Kentucky Judge Ponders Town’s Restaurant Tax

September 12, 2007

Attorneys in Elizabethtown, Kentucky argued yesterday that the town’s proposed restaurant tax violates the state constitution. Legally, restaurants would be responsible for paying the tax, but because all taxes are eventually paid by individuals, the tax will be just a way to tax consumers while hiding the burden. Further, the money will be used to “encourage tourism,” as if raising restaurant prices won’t reduce all business, tourist or not.

A provision of the 1891 state constitution stated that towns up to a population of 7,999 can enact a restaurant tax, though that part was narrowly repealed in 1994, on condition that it remain in effect until the state legislature replaced it with alternative criteria. The state legislature never did so, and because Elizabethtown’s population is 23,450, restaurant owners say that it cannot impose the tax. They had tried and failed to get the City Council to amend the law.

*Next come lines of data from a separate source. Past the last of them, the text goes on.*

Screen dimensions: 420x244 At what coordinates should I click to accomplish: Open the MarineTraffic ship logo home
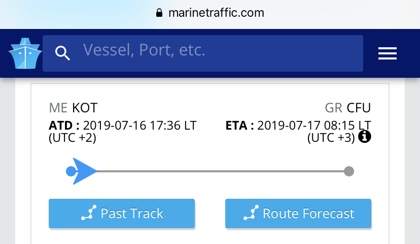24,53
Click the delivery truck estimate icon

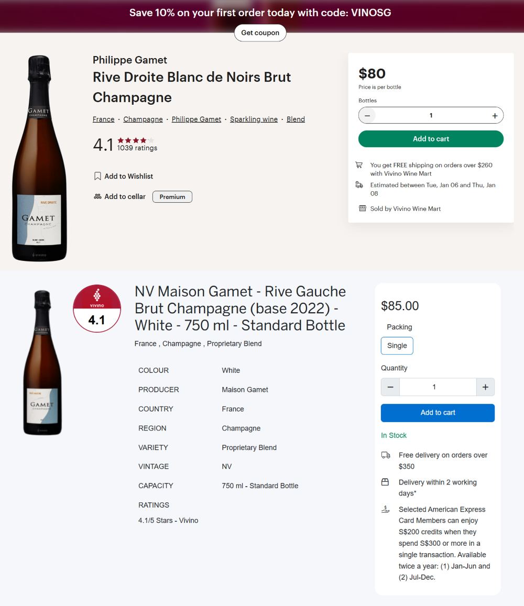tap(359, 185)
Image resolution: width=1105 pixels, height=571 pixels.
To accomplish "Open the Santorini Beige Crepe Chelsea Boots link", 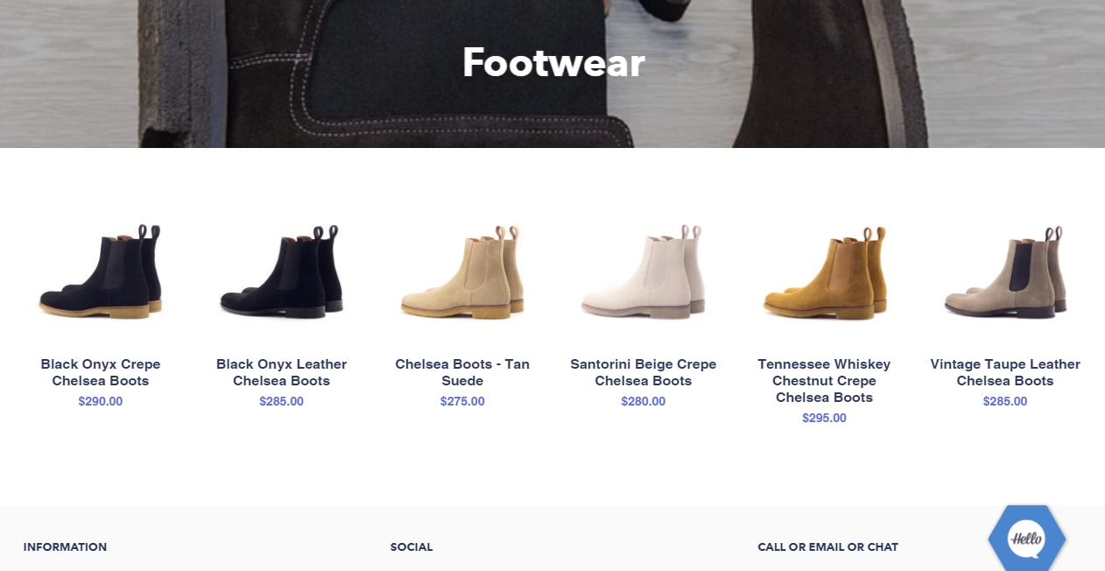I will (644, 372).
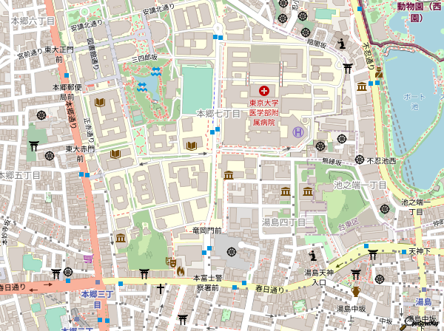
Task: Click the 湯島四丁目 district label
Action: point(283,221)
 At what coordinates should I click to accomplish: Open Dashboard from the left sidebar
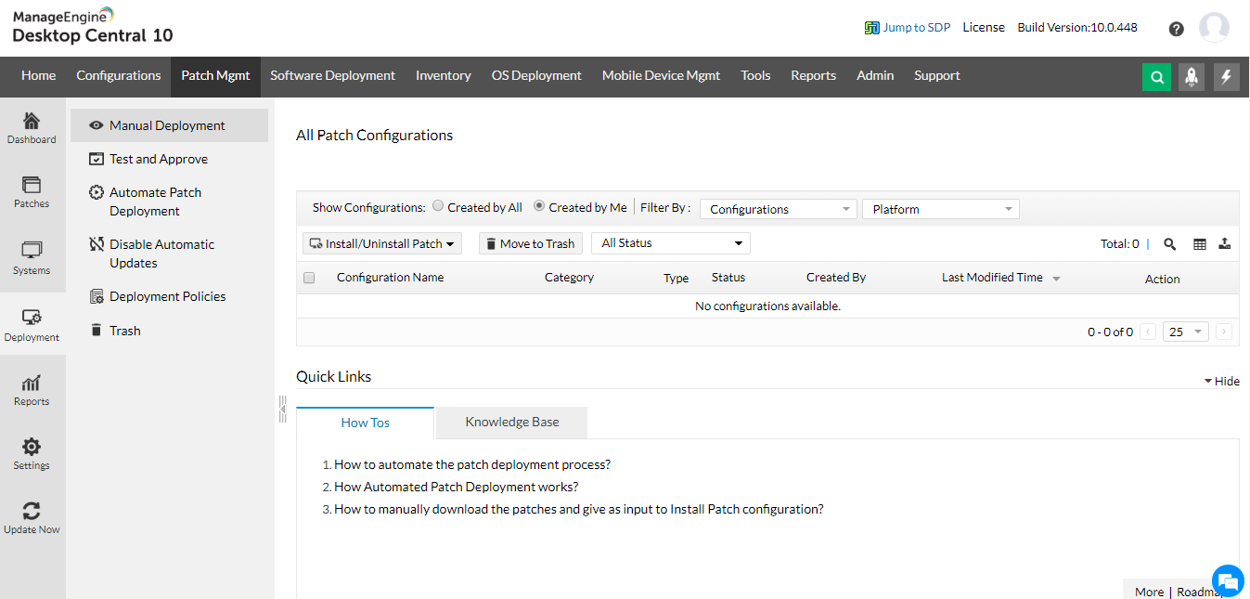click(32, 128)
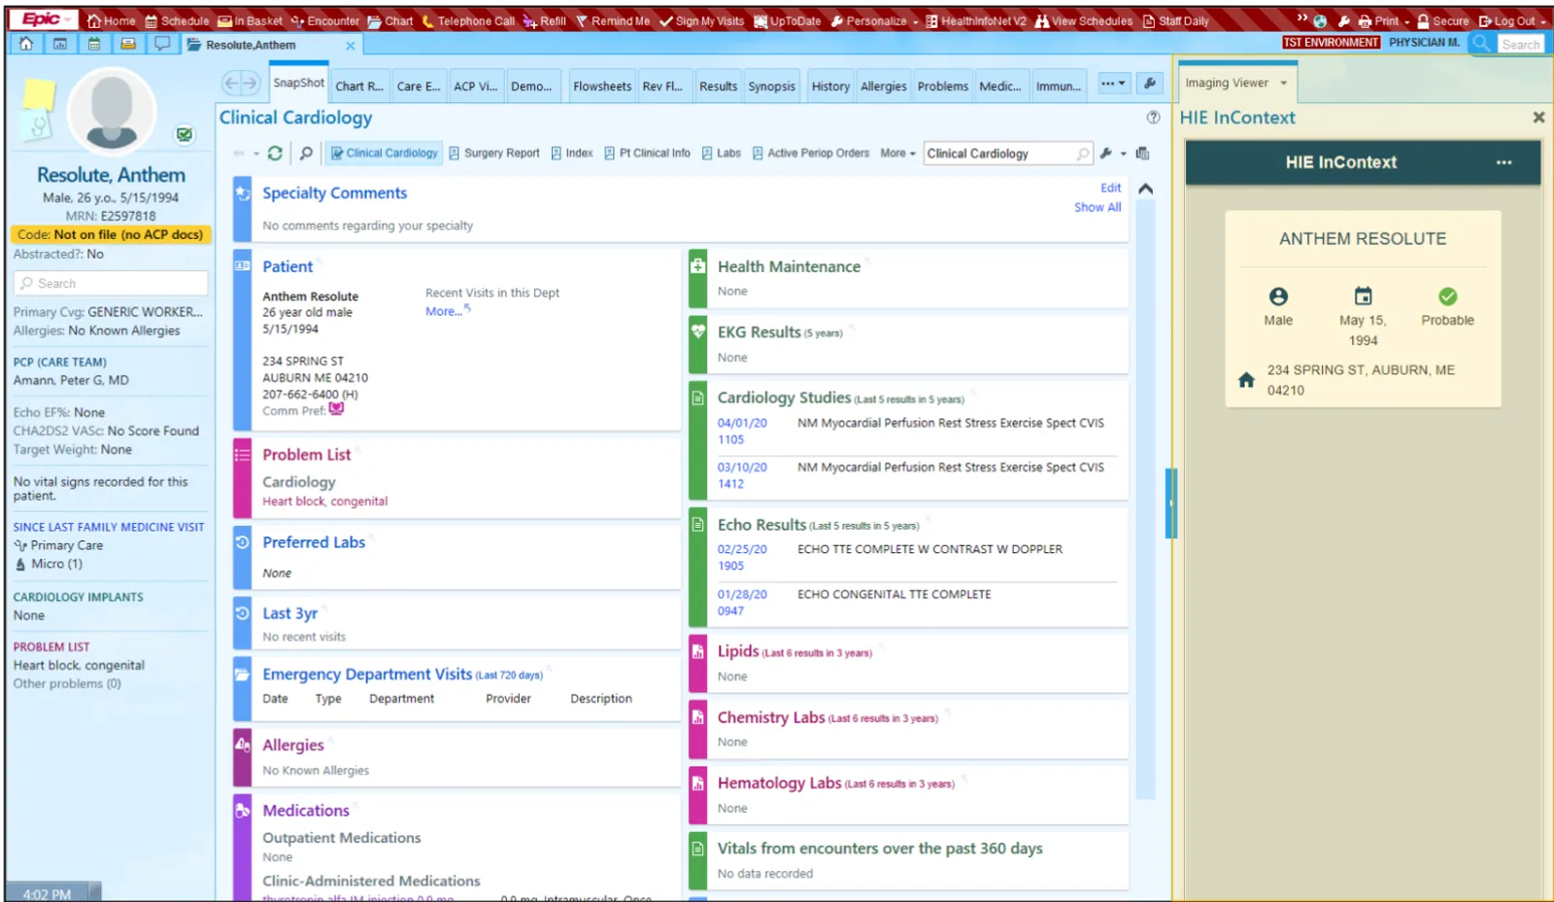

The Elizabethtown News-Enterprise has an online poll today asking readers if the judge should delay implementation of the tax until a decision on the legal challenge has been reached. As of 10:00 A.M., the poll was running 83% yes, 17% no. One town resident writes a letter calling for it to be submitted to the voters, warning, “Once the tax starts it never will go away.”

A tourist industry worker writes that the restaurant tax is good because it’s “voluntary.” He’s wrong—there is no such thing as a “voluntary tax.” Taxes are by definition involuntary because they are imposed by government and collection is enforced by law. While the purchase of the service may be “voluntary,” the payment of the tax is certainly not. If you buy a meal in an Elizabethtown restaurant, you will not have a choice of whether or not to pay the tax. If a tax became “voluntary” just by avoiding the trigger that mandated it, then every tax would be voluntary, including sales taxes, income and wage taxes, cigarette taxes, and gasoline taxes. What matters is not voluntariness, but incidence—who ends up paying the tax in the end, and where the money goes.

If Elizabethtown’s residents want higher taxes for more spending within the town, they should be willing to raise taxes on themselves, rather than exporting them to out-of-towners in a hidden, indirect way that punishes one subset of entrepreneurs.